Exercise |
Only the lines from the one containing "Communications (1438, 57)" through the end of the listing are to be transcribed, exactly and with both ends included.

Data under study |

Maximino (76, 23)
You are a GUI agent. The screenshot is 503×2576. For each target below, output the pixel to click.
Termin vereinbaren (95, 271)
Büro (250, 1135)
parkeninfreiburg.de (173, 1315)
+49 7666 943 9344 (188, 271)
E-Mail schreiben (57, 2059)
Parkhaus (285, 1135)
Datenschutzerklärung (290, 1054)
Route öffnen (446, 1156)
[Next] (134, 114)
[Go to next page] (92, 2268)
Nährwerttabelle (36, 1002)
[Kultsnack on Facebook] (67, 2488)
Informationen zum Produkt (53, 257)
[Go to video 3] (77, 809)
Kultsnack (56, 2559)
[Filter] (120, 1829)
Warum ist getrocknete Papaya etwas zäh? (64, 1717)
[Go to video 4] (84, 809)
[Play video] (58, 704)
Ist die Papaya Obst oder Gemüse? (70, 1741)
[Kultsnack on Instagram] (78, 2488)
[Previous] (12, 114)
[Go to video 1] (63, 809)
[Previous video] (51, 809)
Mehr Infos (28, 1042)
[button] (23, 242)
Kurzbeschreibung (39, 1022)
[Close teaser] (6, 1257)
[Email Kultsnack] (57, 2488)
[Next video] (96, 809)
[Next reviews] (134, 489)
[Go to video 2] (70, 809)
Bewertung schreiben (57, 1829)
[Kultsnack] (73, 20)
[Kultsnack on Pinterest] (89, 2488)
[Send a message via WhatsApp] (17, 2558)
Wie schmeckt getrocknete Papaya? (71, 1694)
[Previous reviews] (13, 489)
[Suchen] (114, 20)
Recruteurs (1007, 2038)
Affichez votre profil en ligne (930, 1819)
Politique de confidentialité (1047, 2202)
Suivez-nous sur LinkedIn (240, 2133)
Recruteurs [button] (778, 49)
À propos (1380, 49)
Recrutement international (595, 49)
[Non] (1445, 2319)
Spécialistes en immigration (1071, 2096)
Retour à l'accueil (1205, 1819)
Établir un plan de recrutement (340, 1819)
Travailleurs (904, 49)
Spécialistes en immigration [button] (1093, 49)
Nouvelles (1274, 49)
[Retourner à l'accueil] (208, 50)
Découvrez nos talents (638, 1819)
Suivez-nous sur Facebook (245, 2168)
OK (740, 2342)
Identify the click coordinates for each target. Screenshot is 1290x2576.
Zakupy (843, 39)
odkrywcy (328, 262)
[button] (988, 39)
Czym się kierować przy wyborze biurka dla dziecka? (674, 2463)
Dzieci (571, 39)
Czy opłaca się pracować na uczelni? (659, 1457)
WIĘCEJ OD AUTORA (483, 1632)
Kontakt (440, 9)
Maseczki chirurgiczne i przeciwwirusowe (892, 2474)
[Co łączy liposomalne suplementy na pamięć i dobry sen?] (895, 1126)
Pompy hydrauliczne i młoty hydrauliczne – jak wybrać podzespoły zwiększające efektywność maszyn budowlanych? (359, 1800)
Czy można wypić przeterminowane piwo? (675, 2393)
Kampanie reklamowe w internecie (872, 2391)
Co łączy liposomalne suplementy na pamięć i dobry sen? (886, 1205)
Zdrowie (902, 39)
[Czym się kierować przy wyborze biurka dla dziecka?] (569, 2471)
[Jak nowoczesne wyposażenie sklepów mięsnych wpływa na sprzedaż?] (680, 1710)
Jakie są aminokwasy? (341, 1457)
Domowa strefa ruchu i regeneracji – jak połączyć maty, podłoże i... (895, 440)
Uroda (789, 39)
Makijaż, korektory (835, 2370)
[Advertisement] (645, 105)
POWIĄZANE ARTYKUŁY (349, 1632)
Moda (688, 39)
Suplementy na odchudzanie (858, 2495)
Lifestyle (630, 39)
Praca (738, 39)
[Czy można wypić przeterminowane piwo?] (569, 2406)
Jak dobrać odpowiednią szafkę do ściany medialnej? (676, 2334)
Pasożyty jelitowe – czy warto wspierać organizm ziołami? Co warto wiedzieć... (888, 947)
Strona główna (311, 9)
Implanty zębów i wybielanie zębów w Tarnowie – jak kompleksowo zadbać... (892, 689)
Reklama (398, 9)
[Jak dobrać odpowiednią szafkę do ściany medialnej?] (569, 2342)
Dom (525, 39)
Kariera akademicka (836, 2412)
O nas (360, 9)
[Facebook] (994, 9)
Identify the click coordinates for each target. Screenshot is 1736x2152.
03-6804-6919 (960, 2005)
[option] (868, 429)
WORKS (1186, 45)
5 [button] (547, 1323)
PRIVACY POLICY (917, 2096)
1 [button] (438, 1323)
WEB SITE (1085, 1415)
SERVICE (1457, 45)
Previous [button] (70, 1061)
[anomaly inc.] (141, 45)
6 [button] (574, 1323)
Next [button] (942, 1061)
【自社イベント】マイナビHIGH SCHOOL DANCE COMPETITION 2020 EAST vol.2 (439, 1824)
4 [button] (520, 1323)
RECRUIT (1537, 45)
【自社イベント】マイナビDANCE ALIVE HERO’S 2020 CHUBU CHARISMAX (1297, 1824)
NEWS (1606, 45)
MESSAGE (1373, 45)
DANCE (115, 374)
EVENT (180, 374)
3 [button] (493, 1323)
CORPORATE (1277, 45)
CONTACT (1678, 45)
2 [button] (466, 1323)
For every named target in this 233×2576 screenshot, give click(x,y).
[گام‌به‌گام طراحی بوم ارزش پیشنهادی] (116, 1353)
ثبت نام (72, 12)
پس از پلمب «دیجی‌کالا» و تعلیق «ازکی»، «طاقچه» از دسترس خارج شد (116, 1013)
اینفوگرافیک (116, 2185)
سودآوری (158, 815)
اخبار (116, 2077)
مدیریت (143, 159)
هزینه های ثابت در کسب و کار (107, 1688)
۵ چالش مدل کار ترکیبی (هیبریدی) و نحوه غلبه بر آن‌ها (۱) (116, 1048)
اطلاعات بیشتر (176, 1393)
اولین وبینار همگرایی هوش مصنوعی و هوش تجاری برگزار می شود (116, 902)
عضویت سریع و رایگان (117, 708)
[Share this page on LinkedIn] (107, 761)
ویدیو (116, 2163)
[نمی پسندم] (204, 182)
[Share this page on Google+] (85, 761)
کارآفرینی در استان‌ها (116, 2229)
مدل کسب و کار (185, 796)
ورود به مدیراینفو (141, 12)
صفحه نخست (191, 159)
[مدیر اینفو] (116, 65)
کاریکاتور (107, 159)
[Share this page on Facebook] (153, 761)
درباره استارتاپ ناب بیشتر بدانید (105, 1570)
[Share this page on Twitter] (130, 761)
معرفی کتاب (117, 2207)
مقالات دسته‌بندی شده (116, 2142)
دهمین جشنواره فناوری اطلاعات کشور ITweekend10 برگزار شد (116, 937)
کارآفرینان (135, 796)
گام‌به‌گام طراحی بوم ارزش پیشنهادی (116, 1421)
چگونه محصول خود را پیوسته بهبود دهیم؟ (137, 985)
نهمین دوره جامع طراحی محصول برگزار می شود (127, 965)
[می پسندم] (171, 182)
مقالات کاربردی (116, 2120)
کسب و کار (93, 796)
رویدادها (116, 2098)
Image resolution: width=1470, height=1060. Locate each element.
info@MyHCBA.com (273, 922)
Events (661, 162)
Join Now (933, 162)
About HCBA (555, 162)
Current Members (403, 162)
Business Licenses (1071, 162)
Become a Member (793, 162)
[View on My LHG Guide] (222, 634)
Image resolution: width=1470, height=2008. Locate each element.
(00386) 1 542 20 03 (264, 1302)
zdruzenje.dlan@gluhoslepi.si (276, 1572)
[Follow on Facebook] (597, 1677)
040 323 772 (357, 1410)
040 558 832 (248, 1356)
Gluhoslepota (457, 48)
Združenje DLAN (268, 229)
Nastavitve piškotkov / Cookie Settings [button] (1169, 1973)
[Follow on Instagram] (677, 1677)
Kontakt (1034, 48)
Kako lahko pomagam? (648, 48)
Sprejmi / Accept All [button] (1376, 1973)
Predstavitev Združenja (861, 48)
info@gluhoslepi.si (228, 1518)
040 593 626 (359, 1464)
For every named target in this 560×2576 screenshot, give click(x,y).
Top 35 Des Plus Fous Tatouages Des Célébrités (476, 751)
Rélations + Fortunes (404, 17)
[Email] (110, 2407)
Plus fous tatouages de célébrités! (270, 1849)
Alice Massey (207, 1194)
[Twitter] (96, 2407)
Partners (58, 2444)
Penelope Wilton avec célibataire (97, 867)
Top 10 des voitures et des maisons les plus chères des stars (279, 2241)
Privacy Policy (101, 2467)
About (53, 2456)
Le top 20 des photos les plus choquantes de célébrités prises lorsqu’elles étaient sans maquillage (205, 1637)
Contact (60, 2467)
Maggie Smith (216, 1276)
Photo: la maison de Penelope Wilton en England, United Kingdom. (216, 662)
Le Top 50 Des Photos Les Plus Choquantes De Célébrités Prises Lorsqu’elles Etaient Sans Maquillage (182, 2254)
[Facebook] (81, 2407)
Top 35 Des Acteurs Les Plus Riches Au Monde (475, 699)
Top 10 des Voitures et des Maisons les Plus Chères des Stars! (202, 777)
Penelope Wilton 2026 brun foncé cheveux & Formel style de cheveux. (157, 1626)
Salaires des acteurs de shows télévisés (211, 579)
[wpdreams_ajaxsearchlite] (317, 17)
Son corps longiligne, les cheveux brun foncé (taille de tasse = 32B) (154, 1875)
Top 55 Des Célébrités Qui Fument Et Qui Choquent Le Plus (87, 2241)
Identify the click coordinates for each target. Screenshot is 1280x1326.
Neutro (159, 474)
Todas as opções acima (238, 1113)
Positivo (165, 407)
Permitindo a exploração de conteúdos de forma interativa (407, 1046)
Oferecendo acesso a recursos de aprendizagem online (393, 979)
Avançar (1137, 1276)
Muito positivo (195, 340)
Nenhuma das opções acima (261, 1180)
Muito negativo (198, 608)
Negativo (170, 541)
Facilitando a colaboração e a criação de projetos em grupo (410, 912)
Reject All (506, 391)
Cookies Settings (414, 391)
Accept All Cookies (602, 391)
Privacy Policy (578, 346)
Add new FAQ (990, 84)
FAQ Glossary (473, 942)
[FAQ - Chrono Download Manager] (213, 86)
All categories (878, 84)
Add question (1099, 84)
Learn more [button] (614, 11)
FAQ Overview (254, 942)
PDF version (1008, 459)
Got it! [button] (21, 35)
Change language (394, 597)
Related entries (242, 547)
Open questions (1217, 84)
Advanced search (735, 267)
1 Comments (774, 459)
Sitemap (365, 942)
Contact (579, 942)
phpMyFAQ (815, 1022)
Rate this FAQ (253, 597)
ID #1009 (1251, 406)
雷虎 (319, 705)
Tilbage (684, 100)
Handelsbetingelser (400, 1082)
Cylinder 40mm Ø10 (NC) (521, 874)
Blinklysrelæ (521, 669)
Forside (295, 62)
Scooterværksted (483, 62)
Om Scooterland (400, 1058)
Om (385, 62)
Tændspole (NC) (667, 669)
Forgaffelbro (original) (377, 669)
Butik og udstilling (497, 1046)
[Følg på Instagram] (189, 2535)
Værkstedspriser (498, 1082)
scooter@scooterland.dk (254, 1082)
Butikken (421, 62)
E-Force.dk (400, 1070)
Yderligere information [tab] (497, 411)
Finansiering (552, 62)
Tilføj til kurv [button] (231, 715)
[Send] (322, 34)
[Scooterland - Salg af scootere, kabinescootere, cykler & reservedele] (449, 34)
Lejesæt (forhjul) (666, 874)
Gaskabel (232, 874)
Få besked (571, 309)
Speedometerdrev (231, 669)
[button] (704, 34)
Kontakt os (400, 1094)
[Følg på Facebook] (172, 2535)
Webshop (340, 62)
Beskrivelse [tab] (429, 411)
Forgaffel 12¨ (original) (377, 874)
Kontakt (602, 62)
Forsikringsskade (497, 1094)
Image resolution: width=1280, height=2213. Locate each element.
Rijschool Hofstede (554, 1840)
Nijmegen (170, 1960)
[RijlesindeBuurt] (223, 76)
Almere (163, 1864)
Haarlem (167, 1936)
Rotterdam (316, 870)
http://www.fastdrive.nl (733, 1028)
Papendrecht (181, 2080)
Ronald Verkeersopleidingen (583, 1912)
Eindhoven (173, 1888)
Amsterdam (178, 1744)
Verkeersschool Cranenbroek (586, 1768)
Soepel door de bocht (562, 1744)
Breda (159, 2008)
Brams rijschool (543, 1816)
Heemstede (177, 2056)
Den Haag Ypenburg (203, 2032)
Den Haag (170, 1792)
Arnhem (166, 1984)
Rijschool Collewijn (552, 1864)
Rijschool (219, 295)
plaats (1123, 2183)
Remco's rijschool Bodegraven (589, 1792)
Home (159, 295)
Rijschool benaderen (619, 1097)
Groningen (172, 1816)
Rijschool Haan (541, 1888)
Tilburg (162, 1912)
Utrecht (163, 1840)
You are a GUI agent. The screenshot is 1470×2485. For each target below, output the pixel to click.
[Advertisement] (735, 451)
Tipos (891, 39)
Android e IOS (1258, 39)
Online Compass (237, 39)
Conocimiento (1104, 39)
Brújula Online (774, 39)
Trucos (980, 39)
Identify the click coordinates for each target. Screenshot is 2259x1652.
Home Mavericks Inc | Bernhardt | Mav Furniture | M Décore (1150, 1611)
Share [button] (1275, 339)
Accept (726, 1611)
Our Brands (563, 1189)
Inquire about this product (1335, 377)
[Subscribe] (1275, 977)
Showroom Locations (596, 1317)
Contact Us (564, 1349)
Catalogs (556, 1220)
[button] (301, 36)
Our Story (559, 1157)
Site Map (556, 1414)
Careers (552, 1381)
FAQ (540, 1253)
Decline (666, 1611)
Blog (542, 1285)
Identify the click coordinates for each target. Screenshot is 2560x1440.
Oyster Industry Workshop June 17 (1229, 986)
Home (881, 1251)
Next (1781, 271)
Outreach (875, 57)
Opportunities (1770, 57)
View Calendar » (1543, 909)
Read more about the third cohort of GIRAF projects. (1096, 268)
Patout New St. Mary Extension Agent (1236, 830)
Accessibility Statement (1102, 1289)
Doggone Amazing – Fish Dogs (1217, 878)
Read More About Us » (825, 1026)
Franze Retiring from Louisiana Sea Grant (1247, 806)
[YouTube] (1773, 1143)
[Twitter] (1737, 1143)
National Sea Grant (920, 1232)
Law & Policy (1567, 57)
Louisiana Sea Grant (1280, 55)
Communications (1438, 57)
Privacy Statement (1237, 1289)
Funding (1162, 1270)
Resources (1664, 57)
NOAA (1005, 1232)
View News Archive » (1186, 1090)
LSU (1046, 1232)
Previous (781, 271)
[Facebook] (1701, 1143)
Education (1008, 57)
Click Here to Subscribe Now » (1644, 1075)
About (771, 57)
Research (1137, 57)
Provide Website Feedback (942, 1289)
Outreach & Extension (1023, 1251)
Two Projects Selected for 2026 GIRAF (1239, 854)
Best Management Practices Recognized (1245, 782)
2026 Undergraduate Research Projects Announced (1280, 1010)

Written solution |
Communications (1438, 57)
Privacy Statement (1237, 1289)
Funding (1162, 1270)
Resources (1664, 57)
NOAA (1005, 1232)
View News Archive » (1186, 1090)
LSU (1046, 1232)
Previous (781, 271)
[Facebook] (1701, 1143)
Education (1008, 57)
Click Here to Subscribe Now » (1644, 1075)
About (771, 57)
Research (1137, 57)
Provide Website Feedback (942, 1289)
Outreach & Extension (1023, 1251)
Two Projects Selected for 2026 GIRAF (1239, 854)
Best Management Practices Recognized (1245, 782)
2026 Undergraduate Research Projects Announced (1280, 1010)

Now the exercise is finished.